Ill be out there tommorrow afternoon.


----------



## jay2k (Dec 21, 2005)

> Going to give it another try tomorrow going back to work on Monday .


In case you forgot how work is,.... it still sucks. I'll be there with ya tomorrow to bring in some cats and "weezers".


----------



## jsifam (Apr 18, 2004)

I think anything gold is the hot color at Berlin this year. Fished north of the roadbed last monday and had a break off on a gold vibie. Time to go to Marks and stock up. Jim


----------



## toomuchwork (Jan 21, 2009)

jay2k said:


> In case you forgot how work is,.... it still sucks. I'll be there with ya tomorrow to bring in some cats and "weezers".

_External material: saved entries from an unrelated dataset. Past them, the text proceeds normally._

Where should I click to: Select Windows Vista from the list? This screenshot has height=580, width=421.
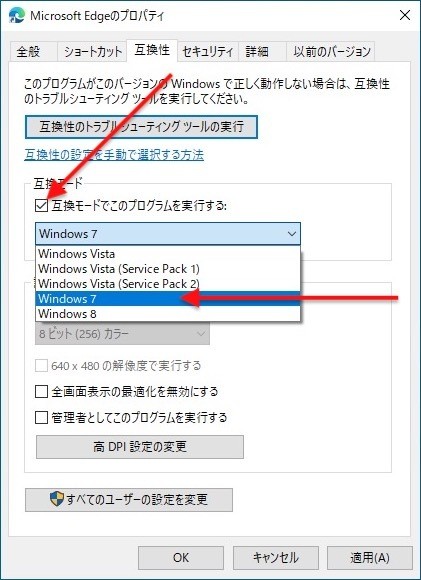168,254
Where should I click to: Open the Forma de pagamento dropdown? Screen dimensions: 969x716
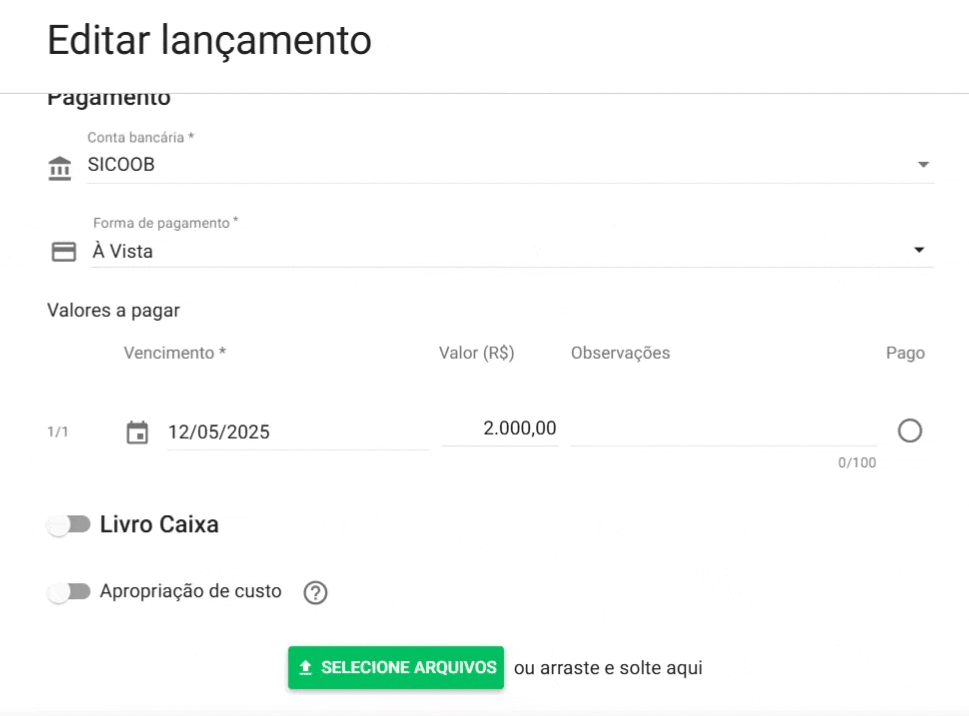(x=919, y=250)
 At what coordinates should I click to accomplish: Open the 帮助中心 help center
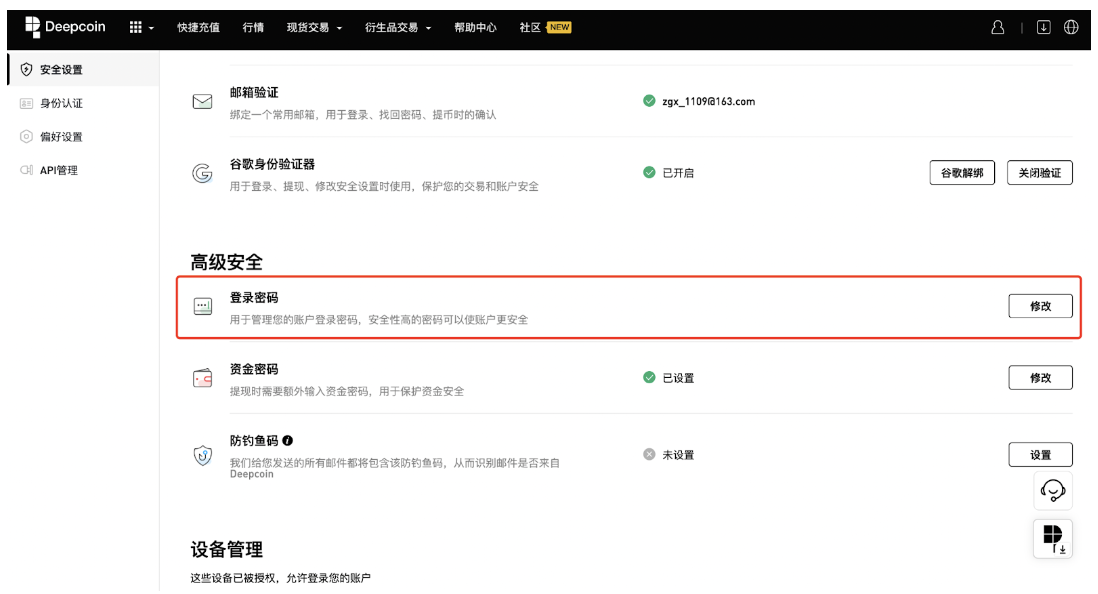pos(475,28)
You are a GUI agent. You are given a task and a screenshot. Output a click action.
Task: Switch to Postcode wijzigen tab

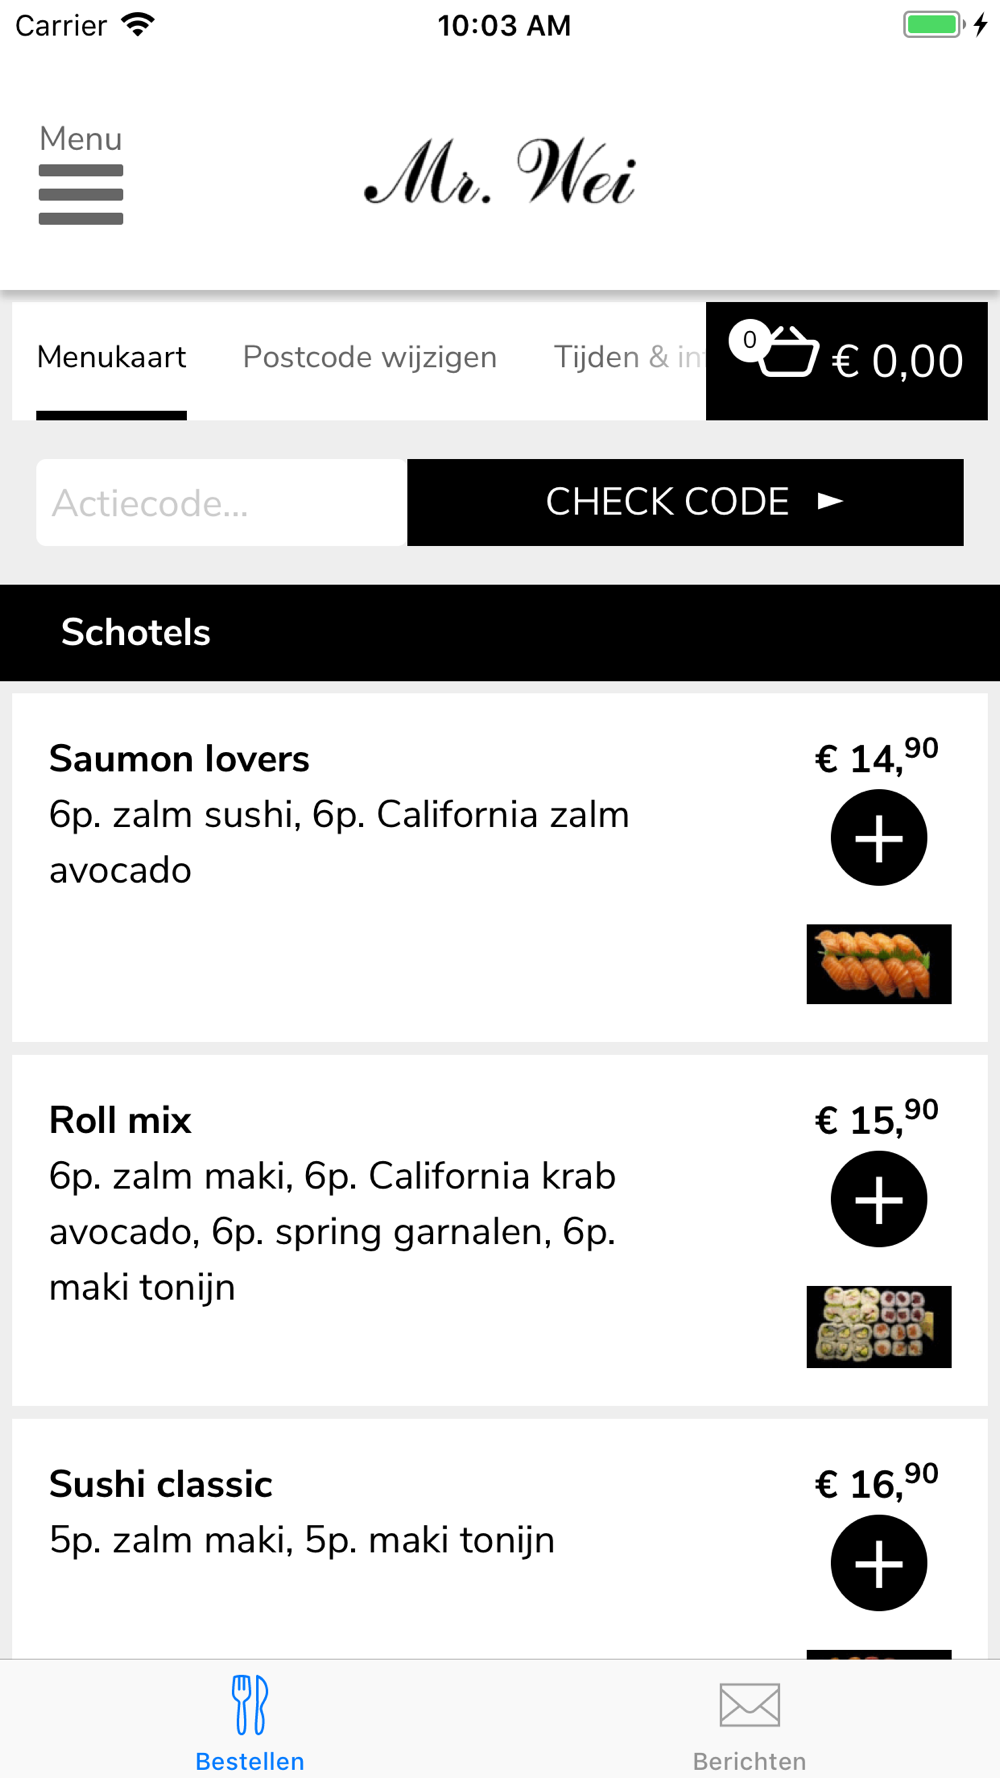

thanks for the wake up call on work - see tomorrow afternoon.


----------



## toomuchwork (Jan 21, 2009)

Today was sloow and coooold. Three of us went north of the road bed again, fished 12ft, 18ft, 24ft. Had 3 shorts in 18ft and a 12" crappie. Gold seemed to be the color today.


----------



## JIG (Nov 2, 2004)

A couple of us fished by the bridge. Hooked fish reg but mostly small. Did have a 20in at the hole but foul hooked. Jiggin fool had a couple nice fish on and landed a few cigars. Gold to Firetiger all 15-22fow. Fished 12-dark


----------



## jiggin'fool (Dec 18, 2005)

hey now JIG... one of the ones that came through the hole was 14.5 inches! I needed to bust out the fish stretcher for that one!


----------



## reubenpa (Jun 12, 2009)

which road bed are you talking about 224? or is there another place? I am new enough around here that I am not really familiar with that spot if its not 224 thanks


----------



## JIG (Nov 2, 2004)

224 bridge. Cycada's rock!!!!!!!Im sure there R eyes around you. With the stain out there its tough for them to find it. Yesterday they just layed on it. Cold nights put a damper on them. When there on youll no it!


----------



## jiggin'fool (Dec 18, 2005)

just look for a bunch of shanties off of 224 and there you go!


----------